La question que se posent ces possédants, du sol, des murs, et de toutes les masses autres que les corps humains, devrait normalement tourner autour de "Comment faire pour que les habitants puissent acheter tout ce qu'ils veulent ?". Il s'en moqueraient, que les gens soient riches ou pauvres, puisque de toute manière leur argent est stocké par eux-mêmes, et ils peuvent l'utiliser comme ils veulent. Comme s'ils n'étaient pas là. Il pourraient se dire cela, mais ils sont plus intéressés par cet intriguant "comme s'ils n'étaient pas là".

Et c'est l'étape suivante, il suffit de mettre des robots à la place des résidents, pour que l'économie continue de tourner exactement comme on a envie qu'elle tourne.

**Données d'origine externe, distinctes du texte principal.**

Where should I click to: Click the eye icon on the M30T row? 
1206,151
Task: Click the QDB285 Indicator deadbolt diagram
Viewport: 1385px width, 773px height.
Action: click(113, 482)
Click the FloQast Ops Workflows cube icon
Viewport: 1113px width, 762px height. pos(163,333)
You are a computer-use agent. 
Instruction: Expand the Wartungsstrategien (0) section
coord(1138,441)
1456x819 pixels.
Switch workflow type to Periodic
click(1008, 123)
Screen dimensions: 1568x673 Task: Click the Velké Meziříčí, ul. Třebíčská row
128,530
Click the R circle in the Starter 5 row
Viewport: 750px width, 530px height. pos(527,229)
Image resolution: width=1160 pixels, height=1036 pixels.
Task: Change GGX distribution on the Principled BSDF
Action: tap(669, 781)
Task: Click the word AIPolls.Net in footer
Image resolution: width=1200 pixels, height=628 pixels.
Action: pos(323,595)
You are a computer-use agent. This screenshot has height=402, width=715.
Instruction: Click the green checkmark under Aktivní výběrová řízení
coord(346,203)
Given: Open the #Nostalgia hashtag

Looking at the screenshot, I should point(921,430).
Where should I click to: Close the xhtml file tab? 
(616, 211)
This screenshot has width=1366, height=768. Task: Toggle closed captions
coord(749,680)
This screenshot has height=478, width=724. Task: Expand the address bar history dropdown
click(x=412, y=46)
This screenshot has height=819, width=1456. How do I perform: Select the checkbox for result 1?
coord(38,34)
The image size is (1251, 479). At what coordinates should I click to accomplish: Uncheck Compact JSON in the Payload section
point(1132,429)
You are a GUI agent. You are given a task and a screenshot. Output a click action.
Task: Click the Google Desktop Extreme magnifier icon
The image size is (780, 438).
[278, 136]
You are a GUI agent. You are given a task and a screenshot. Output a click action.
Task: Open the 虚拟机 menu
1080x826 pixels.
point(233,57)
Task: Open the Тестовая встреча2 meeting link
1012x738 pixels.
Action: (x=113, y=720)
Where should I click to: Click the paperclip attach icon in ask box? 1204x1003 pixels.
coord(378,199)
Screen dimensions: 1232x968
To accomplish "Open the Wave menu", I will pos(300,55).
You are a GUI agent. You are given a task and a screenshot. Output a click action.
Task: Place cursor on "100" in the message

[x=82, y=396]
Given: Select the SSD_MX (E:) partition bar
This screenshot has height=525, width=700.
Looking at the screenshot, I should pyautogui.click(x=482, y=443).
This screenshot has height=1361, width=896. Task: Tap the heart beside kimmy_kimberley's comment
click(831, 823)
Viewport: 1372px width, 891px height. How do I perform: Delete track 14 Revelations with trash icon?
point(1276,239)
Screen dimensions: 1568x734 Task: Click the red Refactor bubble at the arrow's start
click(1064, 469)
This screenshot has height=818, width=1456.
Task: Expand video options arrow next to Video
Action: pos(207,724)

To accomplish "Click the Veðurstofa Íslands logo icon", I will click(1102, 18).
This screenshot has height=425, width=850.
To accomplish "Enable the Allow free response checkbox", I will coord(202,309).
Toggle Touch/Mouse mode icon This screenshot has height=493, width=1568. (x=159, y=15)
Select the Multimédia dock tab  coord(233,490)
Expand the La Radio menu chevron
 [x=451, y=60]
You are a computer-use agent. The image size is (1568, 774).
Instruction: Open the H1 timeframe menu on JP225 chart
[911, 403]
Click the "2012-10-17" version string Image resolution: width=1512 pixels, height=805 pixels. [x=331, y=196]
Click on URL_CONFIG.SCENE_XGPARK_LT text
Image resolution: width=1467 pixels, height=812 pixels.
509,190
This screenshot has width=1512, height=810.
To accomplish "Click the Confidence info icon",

On dira, sur la Terre, dans les journaux hallucinés : "La lune pulvérise son score de PIB ! C'est génial ! On est tous contents !" alors qu'il n'y reste plus un seul humain encore en vie.

***

La morale de cette histoire, Laurirette, c'est qu'en mettant sa main dans une chaussette et en l'agitant pour lui faire dire des choses, il se peut très bien soudain qu'elle nous révèle des vérités sur nous-mêmes qu'on ne soupçonnaient pas.

C'est en cela que toute évolution est inévitable. Si le monde était tel que le système des échanges le conçoit, il n'évoluerait jamais. Tel qu'il le conçoit et tel qu'il a besoin qu'il soit.

Mais la multiplication des exemples topiques, ou comiques, ou tragicomiques, où s'applique le système des échanges, basé sur un Gulfstream de monnaie tournoyante, et des hommes qui se battent en-desous pour en récupérer les miettes, quitte à n'en avoir plus rien à foutre de tout, de l'avenir de l'humanité, des générations futures, de leur propre liberté, pour finalement se faire remplacer par des robots qui sont quand même plus sympas, est sensé avoir l'utilité, au moins, de mettre en évidence ce qui est fonctionnel et ce qui est idiot.

Par la somme des idioties du système des échanges, on peut facilement entrevoir comment résoudre d'un bloc des millions de problèmes, faciliter la vie des gens, et s'intéresser à ce qui vraiment de l'importance : l'aventure de l'humanité et les défis qu'elle doit relever, que leur propre salut passe par leur simple survie ou qu'il passe par la réalisation de ses rêves les plus fous.